The singers were organized as a fundraising effort for Fisk University. The historically black college in Nashville, Tennessee, was founded by the American Missionary Association and local supporters after the end of the American Civil War to educate freedmen and other young African Americans. In 1871, the five-year-old university was facing serious financial difficulty. To avert bankruptcy and closure, Fisk's treasurer and music director, George Leonard White, a white Northern missionary dedicated to music and proving that African Americans were the intellectual equals of whites, gathered a nine-member student chorus, consisting of four black men (Isaac Dickerson, Ben Holmes, Greene Evans, Thomas Rutling) and five black women (Ella Sheppard, Maggie Porter, Minnie Tate, Jennie Jackson, Eliza Walker) to go on tour to earn money for the university. On October 6, 1871, the group of students, consisting of two quartets and a pianist, started their U.S. tour under White's direction. Their first tour performance was in Cincinnati, Ohio. Over the next 18 months, the group toured through Ohio, Pennsylvania, New York, Connecticut, Rhode Island, New Jersey, Massachusetts, Maryland, and Washington, D.C.
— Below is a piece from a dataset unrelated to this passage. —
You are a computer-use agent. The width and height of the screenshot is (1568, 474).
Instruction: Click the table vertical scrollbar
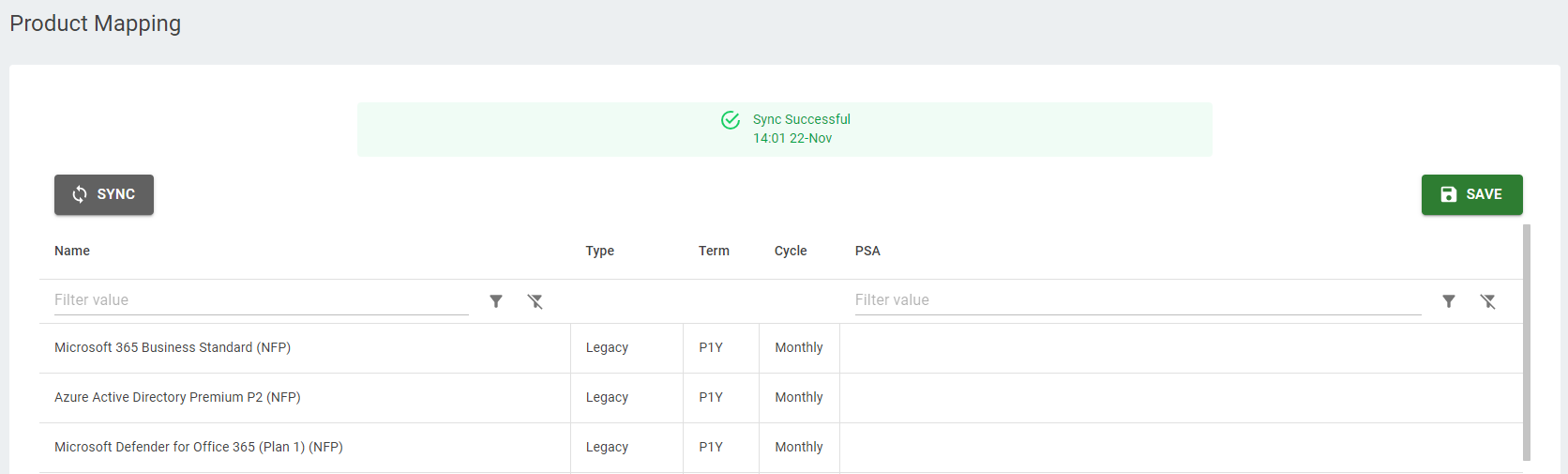[x=1527, y=343]
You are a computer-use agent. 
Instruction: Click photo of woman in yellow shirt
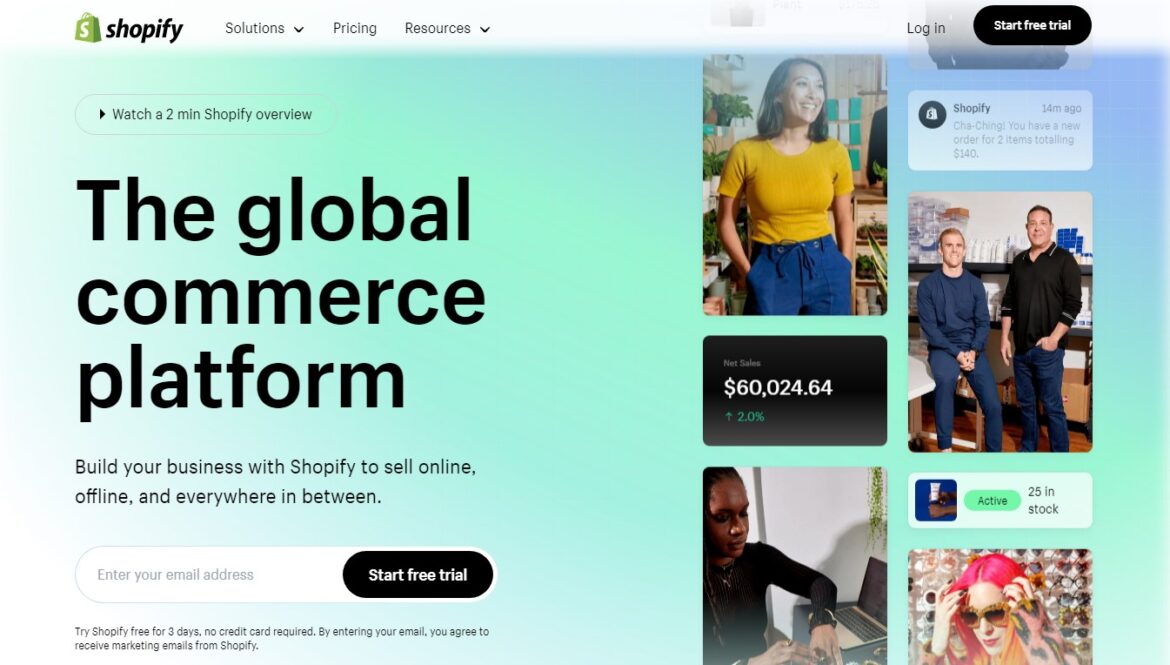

After a concert in Cincinnati, the group donated their small profit to the victims of the Great Chicago Fire of October 1871. As soprano Maggie Porter recalled, "We had thirty dollars and sent every penny to Chicago and didn't have anything for ourselves." The mayor of Chillicothe, Ohio, expressed "thanks to these young colored people for their liberality in giving the proceeds of last evening’s concert to our relief fund for the Chicago sufferers." The group traveled on to Columbus, Ohio, where lack of funding, poor hotel conditions, and overall mistreatment from the press and audiences left them feeling tired and discouraged.

The group and their pastor, Henry Bennett, prayed about whether to continue with the tour. White went off to pray as well; he believed that they needed a name to capture audience attention. The next morning, he met with the singers and said, "Children, it shall be Jubilee Singers in memory of the Jewish year of Jubilee." This was a reference to Jubilee described in the book of Leviticus in the Bible. Each fiftieth Pentecost was followed by a "year of jubilee" in which all slaves would be set free. Since most of the students at Fisk University and their families were newly freed slaves, the name "Jubilee Singers" seemed fitting.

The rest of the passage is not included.